Kantar’s study shows that younger staff - particularly Generation Z and younger Millennials - are more likely to feel passionately about diversity and inclusion and if they look around the workplace and see, for example, that the next two levels in the company hierarchy are all white men, they are less likely to be reassured by your data showing that staff from minorities are more engaged at work than they were before the programme started. And no matter how good the intentions behind individual DEI events - workshops, weeks etc - staff might see these as box-ticking tokenism if that is the only tangible evidence of your commitment.
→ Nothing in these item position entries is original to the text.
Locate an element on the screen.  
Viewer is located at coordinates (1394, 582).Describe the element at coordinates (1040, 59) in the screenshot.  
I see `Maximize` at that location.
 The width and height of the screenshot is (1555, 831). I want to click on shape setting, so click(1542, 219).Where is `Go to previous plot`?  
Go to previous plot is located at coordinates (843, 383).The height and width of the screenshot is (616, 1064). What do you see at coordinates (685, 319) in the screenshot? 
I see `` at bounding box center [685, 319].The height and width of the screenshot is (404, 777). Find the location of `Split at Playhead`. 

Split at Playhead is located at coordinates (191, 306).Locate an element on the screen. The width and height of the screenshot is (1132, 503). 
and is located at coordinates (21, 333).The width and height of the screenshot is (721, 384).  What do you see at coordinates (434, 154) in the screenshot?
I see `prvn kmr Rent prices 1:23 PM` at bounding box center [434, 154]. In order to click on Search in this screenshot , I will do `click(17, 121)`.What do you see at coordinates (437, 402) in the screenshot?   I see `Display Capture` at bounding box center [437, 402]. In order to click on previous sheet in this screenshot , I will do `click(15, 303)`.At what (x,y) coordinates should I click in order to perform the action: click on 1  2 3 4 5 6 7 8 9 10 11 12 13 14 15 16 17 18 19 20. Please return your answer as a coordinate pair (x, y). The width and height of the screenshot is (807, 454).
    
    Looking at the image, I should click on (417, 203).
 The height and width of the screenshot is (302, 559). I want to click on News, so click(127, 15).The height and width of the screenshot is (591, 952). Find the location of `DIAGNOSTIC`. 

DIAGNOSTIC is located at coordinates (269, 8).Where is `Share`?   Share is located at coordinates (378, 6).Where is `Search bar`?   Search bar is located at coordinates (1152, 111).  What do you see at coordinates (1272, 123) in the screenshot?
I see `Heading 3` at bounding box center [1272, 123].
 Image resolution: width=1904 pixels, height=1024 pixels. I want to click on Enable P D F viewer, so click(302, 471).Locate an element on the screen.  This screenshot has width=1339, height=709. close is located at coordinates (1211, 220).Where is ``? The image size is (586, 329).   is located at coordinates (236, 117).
As one black, female employee in the media put it: “I’m glad my employer is marking black history month but it’s not one of the top ten things I’d like to see change to make this a truly diverse and inclusive company.”
 

10. Don’t give up

You will find yourself facing conflicting pressures - after all, you still have to run the business - and the pace of change will be too slow for some and too fast for others. But you don’t really have an alternative. Kantar estimates that more than one in three staff from different backgrounds are actively considering changing jobs if their employer doesn’t buck up on diversity, equality and inclusion. Factor in the expense - and the hassle - of replacing such employees and you can see why your commitment makes sound business sense.